A health savings account can help your financial situation and make medical bills more manageable.
As healthcare costs have increased over the last five to ten years, more people have taken advantage of Health Savings Accounts as a way to keep a little more money in their pocket while maintaining coverage that provides backstop coverage for major unexpected health costs.
Essentially, this type of account can be considered an investment for a few reasons. First, the account gives similar tax benefits to an IRA without having to wait till you’re 59½ to get access to funds. Second, funds in an HSA can be invested and grow in value.
The main limitations are that HSA funds can only be used towards health expenses, and they must be paired with an active high deductible insurance plan.
What is an HSA?
An HSA is a Health Savings Account. These accounts are popular because contributions are not subject to Federal income tax – in fact, the more of your income you direct into an HSA, the less there will be for the government to take taxes from.
For example, if your taxable income after deductions is $45,000, you would owe approximately $9,040 in taxes. But if you contributed $5,000 towards your HSA, only $40,000 would be subject to taxes. In this scenario, you would owe $7,840 and still have that $5,000 available to spend on qualified health expenses.
Who qualifies for an HSA?
In order to qualify for an HSA account, you must have a high deductible insurance plan.
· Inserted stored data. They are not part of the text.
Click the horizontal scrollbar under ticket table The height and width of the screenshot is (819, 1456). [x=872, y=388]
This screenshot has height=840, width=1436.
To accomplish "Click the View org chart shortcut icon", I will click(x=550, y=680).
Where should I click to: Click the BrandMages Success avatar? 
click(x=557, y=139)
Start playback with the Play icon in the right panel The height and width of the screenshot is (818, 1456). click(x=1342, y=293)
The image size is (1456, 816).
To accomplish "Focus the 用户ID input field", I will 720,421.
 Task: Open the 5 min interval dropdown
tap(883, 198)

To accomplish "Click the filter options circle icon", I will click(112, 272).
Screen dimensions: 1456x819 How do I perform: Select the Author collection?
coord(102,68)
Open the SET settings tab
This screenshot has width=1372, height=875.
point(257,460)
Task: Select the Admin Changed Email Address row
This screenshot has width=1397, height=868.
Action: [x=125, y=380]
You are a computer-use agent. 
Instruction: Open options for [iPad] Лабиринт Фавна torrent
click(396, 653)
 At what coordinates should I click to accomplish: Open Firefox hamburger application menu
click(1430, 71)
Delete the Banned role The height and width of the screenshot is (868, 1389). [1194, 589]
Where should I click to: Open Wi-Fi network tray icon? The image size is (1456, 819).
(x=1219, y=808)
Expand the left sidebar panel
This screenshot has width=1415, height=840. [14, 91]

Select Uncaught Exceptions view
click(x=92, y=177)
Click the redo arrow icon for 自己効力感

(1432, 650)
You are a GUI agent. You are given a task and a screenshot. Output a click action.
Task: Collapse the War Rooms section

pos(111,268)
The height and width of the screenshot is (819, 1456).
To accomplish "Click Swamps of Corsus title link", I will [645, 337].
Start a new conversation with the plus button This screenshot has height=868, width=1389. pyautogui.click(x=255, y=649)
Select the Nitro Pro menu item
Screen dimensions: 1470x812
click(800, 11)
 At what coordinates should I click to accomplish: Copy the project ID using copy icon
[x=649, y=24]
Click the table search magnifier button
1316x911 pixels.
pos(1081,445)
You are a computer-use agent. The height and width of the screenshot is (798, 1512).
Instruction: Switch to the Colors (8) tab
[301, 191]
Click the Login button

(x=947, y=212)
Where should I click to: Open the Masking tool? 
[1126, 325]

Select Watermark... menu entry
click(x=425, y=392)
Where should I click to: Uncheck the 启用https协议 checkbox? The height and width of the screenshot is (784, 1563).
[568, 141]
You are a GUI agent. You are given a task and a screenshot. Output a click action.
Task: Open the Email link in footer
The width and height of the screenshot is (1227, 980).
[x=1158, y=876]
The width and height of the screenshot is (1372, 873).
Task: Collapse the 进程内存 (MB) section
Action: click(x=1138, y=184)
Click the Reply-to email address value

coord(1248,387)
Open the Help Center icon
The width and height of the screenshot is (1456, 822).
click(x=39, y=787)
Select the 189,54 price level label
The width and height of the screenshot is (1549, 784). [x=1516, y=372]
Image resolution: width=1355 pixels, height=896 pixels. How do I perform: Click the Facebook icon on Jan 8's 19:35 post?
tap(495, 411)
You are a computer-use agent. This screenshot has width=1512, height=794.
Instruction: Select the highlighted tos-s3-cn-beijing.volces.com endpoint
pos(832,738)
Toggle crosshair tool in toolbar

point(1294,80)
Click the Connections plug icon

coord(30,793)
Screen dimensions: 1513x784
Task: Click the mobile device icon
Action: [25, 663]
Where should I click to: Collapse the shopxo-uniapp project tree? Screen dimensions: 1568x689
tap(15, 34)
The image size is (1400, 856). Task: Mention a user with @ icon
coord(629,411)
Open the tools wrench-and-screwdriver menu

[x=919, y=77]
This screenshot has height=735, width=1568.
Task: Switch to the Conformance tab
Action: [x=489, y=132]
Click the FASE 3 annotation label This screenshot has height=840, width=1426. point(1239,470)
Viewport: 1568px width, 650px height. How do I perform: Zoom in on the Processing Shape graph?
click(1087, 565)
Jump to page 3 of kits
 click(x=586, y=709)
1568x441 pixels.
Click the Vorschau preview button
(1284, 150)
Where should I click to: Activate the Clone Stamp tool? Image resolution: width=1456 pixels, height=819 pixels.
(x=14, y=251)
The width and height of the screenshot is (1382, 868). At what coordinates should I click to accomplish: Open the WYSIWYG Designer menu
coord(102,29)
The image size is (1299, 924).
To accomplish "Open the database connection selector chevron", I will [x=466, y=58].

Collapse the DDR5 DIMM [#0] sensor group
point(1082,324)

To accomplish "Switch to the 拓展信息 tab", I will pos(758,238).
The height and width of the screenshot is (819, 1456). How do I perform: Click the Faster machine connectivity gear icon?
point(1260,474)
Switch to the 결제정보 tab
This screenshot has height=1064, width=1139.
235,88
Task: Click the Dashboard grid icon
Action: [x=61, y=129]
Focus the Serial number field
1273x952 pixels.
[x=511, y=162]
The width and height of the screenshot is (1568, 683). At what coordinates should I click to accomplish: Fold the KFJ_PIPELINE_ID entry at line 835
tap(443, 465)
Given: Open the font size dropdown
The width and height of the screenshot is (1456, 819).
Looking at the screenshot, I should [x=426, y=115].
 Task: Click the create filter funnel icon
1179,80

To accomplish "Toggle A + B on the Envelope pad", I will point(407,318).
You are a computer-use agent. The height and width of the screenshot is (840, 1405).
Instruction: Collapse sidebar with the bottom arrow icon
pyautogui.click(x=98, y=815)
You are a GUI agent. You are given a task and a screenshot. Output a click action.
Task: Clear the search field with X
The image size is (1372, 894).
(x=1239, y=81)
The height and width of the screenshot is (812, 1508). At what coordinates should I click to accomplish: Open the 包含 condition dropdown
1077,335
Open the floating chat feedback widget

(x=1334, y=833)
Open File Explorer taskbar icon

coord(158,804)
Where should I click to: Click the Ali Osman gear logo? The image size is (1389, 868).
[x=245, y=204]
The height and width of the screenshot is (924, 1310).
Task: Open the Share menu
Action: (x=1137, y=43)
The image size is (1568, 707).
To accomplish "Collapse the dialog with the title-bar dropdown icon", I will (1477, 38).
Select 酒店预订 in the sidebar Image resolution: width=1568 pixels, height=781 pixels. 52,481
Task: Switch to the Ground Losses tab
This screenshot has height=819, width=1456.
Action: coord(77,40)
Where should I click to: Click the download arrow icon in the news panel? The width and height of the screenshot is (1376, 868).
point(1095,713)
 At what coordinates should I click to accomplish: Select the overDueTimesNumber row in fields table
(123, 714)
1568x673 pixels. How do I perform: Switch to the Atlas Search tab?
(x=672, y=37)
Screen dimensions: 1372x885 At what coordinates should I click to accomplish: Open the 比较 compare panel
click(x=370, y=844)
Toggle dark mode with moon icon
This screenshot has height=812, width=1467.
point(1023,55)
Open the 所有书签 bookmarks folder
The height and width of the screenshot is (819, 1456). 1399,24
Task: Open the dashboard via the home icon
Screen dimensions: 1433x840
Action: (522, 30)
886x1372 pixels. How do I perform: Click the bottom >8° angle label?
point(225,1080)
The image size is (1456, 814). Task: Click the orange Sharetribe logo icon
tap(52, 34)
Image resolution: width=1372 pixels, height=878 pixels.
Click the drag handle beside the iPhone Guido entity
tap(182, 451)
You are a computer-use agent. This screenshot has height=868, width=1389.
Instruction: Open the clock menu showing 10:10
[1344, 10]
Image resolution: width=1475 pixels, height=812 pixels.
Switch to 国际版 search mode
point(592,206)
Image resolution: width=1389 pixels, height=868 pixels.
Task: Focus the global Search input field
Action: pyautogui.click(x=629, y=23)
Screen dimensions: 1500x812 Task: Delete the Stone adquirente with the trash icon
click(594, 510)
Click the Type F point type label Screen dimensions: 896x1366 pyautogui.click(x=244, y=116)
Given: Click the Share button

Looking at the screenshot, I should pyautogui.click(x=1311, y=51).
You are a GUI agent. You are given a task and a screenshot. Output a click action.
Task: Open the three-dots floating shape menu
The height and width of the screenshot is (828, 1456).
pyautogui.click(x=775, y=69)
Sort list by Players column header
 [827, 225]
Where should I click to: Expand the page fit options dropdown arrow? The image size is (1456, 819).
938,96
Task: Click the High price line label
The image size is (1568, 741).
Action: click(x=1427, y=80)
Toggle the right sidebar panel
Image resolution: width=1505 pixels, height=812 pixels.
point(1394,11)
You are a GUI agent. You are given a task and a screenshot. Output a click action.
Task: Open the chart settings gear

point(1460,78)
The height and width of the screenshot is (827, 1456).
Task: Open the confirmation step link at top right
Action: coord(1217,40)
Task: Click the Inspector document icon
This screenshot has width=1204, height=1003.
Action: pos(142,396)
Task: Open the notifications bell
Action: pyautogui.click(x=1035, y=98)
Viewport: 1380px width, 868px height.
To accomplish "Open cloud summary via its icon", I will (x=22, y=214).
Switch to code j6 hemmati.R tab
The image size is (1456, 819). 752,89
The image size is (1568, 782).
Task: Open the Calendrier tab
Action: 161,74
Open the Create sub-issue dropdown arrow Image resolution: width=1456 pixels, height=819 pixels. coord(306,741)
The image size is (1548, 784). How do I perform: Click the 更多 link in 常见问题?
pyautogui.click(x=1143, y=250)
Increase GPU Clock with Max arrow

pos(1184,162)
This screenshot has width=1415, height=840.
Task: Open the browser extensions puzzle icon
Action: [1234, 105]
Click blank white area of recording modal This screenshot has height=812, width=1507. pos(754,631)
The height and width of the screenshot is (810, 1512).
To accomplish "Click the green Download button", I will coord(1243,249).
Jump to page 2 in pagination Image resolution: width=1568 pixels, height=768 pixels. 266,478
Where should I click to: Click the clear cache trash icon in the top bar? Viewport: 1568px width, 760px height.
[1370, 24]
The maximum you can currently invest per year, in 2020, is $3,550 for individuals or $7,100 for a family. These limits typically change each year.
Depending on the financial institution that manages your HSA, it may grow as it accumulates interest. The money does not expire, unlike a Flexible Spending Account – it will carry over from year to year. Remember, the purpose is to help you cover your medical expenses.
Because of the tax benefits, Health Savings Accounts are a great way to shelter money from taxes. They also ensure you’re covered if an accident happens, and serve as an asset that contributes to your overall wealth.
How to Sign Up for an HSA Investment
Most people have health insurance through their employer, but if you are self-employed, it may be a bit trickier. There are two main ways to start an HSA investment:
Through Your Employer
The most common scenario for people is to have their work offer them an option to contribute to their HSA. Employer-sponsored health insurance is usually the best choice, as employers typically can negotiate better insurance rates and may even cover a portion of your premium.
As with a 401(k) account, if you decide to leave the company, the funds are yours – you can move the HSA account to a different investment firm to keep the money rolling over.
Open An Account Directly
You can work directly with a bank or insurance company that offers Health Savings Accounts, too. Some examples:
Some accounts are free, others might run you around $2 - $4 per month, but the tax savings alone will more than cover that cost.